For a connecting endpoint, if none of the Normal profiles match, the applications indicated in the Quarantine profile would get blocked. This is a system profile that only includes a list of applications that the user won't be able to access if the device they are connecting from doesn't meet the normal device profiles. This profile doesn't contain any policies.

Important

  • A Quarantine profile does not contain any Host Scan policy list, as it is a fallback, no-scan profile.
  • If no Quarantine profile exists and the endpoint does not satisfy any other profile, then the endpoint is denied login into HySecure Gateway.

View Device Profiles

To view the list of Device Profiles and manage them:

  1. Log on to the Management Console.

  2. Navigate to Policies > Endpoint Security Policies > Device Profiles

  3. The page lists all the profiles in a tabular manner with the following information:

Field Description
Profile Name Displays the device profile identifier.
Profile Security Level Displays the security trust level of the profile, ranging from 1 to 20, with 1 being the highest.
Profile Description Displays the profile description for easy recall.

Add a new Device Profile

  1. Log on to the Management Console.

  2. Navigate to Policies > Endpoint Security Policies > Device Profiles and click Add.

  3. Provide basic information for the profile as indicated in the table below.

Name Description
Profile Name Enter the identifier of the device profile.
Security Level Select the security level from the drop-down list. Endpoints are scanned in ascending order of Security Trust Level, with 1 being the highest trust level.
Mandatory Profile Click to create a mandatory profile. The creation of at least one Normal profile is necessary to create a Mandatory profile. If one already exists, this field is disabled - only one mandatory profile is allowed.
Quarantine Profile To create a Quarantine Profile, click the button. Creating at least one Normal profile is necessary to create a Mandatory profile. If it's already created, the field will be disabled. Only one Quarantine Profile can exist; any endpoint failing all other device profiles will be assigned to it. If no quarantine profile exists and the endpoint does not meet any other profile, the endpoint is denied login to the HySecure Gateway.
Profile Description Provide a profile description for easy recall.
Policies Click Add Policies to Profile to add policies to the profile. The Policies that are added here must be satisfied by the End Point Devices to fall in this Device Profile.
Blocked Applications Click Blocked Applications to block the applications from the profile. By default, all the applications are allowed for users. The applications added below will be blocked if the user falls into this Device Profile.

Add Policies to Profile

Add the policies the endpoint must comply with to allow a user to log in.

  1. Click the Add Policies to Profile link and select profiles to add to the list of mandatory compliance.

  2. Click Add and Submit.

Blocked Applications

Deny specific applications to endpoints under this profile. All applications are allowed by default.

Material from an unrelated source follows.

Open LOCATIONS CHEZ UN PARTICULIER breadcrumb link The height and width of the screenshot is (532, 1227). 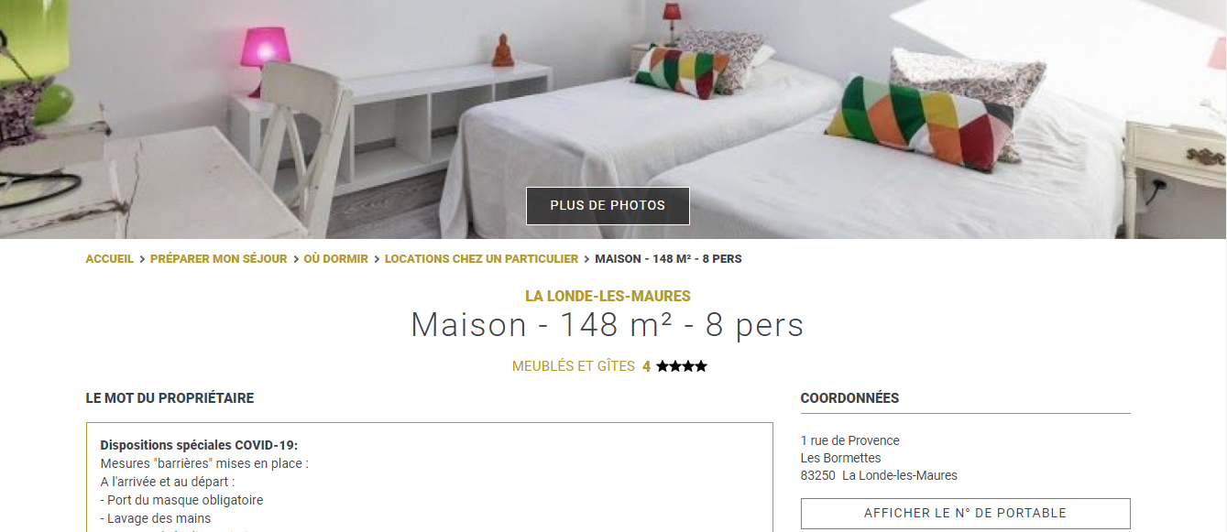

  1. Click the Block Applications to Profile link on the Create Profile screen to access the Add/Block Applications from the Profile screen.

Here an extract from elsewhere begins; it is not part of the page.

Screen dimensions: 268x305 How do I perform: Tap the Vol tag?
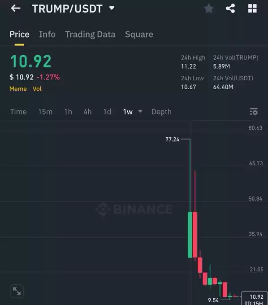37,89
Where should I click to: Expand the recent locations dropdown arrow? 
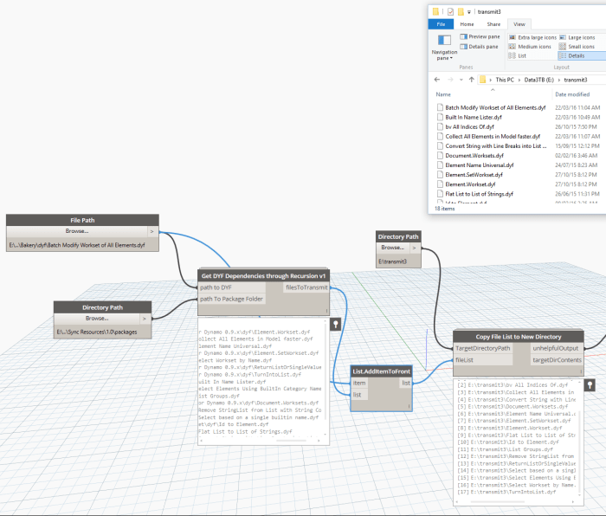(461, 79)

  2. Block apps by selecting them in the Application table and clicking Add and Submit.

Modify Profile

  1. Log on to the Management console.

  2. Navigate to Policies > Endpoint Security Policies > Device Profiles.

  3. Click the check box next to the profile you want to edit, then click Modify.

  4. Modify profile details as needed. Refer to the Add Profile section for details.

  5. Click Modify to save changes.

Delete Profile

  1. Log on to the Management console.

  2. Navigate to Policies > Endpoint Security Policies > Device Profiles.

  3. Click the check box next to the profile you want to edit, then click Delete.

  4. Click OK to delete the profiles when prompted for deletion confirmation.